Replace previous build method with one to based on GENCODE, RefSeq curated,
and RefSeq other.  This address various problems dealing with the complexity
of NCBI gene2accession to find the locations. See #36073.

cd /cluster/data/hg19/bed/hgnc/
mkdir build.2025-07-24
cd build.2025-07-24

# hgnc was just download for hg38 from
# https://storage.googleapis.com/public-download-files/hgnc/tsv/tsv/hgnc_complete_set.txt
# so just link to make sure the versions are the same

ln /cluster/data/hg38/bed/hgnc/build.2025-07-24/hgnc_complete_set.txt .

~/kent/src/hg/makeDb/outside/hgnc/hgncToBigBed hg19 V48lift37 --unmappedTsv=hgnc.unmapped.tsv hgnc_complete_set.txt hgnc.bed hgnc.bb search locus_type.filter.txt

# Note it is expected that there will be unmapped:
#  - a few protein-coding genes not in the assembly
#  - pseudogenes and non-coding genes not in GENCODE or RefSeq for unknown reasons
#  - locus_group `other' types that are not mapped.
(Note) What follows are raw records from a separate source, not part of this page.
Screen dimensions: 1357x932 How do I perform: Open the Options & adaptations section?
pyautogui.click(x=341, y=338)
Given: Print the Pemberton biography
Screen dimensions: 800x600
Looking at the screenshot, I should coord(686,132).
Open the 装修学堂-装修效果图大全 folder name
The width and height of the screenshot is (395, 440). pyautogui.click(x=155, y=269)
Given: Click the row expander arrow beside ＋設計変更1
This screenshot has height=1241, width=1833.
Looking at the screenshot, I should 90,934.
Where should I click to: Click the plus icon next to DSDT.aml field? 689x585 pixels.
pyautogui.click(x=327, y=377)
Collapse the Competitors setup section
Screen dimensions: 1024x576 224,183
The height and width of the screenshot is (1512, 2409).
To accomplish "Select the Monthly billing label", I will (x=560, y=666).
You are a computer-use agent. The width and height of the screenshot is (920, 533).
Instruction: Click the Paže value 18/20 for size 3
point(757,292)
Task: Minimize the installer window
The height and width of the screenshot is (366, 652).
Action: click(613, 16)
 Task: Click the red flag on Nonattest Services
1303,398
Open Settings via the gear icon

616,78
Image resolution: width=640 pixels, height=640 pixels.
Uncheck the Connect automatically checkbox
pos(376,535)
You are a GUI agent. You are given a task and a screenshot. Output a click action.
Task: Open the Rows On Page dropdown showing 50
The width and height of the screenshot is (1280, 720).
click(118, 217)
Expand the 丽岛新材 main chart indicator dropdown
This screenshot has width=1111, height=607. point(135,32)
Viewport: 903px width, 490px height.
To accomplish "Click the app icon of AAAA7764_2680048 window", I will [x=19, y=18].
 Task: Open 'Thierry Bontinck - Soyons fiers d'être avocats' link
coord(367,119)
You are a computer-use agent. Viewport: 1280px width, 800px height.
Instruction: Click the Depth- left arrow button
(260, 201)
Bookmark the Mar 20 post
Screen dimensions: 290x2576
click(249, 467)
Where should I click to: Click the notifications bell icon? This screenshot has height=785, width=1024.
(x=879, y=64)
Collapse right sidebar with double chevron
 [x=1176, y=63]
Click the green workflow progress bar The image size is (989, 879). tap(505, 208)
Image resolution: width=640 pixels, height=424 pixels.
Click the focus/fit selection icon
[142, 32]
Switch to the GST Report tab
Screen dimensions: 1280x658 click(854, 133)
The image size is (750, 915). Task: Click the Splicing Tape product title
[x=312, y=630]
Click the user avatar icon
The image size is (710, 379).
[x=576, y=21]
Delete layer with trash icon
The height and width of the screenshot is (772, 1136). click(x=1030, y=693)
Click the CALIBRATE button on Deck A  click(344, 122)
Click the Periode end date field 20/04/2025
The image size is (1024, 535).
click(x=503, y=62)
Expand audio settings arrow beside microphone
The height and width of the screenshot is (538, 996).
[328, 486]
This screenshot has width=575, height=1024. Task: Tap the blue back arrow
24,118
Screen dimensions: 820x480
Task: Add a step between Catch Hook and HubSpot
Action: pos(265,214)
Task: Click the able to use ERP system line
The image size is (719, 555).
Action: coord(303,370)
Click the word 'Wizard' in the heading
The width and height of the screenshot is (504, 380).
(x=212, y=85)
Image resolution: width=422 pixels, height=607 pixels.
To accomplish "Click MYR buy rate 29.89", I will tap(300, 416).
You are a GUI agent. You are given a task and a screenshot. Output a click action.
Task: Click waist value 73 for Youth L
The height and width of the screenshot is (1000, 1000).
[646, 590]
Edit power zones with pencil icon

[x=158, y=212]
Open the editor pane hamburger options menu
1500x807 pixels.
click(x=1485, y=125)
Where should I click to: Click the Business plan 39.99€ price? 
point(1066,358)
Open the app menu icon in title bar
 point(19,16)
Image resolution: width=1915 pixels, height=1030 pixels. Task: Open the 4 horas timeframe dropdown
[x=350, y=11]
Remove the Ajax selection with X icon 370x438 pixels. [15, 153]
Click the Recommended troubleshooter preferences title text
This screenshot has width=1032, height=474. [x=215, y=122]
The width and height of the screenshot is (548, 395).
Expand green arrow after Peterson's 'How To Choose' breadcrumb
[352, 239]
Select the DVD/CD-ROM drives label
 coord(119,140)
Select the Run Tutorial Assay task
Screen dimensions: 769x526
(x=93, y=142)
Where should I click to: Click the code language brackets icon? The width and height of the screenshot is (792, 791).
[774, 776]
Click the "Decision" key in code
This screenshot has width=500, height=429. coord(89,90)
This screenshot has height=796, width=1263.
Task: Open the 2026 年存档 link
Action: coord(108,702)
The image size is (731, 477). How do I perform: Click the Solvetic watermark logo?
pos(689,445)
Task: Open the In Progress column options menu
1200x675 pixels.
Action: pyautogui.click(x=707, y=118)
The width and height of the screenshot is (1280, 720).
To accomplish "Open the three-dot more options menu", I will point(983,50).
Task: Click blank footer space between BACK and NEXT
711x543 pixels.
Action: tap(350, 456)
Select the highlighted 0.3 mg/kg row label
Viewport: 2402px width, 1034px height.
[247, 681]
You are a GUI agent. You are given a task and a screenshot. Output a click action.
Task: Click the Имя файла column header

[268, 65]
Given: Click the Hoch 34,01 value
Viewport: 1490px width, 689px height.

# put the files into /gbdb
mkdir -p /gbdb/hg19/hgnc
ln -sf $(realpath hgnc.bb search.ix search.ixx) /gbdb/hg19/hgnc/

# double check
ls -l /gbdb/hg19/hgnc/
file  /gbdb/hg19/hgnc/*

# if not already done for hg38:
# edit trackDb/human/trackDb.ra to set filterValues.locus_type
# from the locus_type.filter.txt file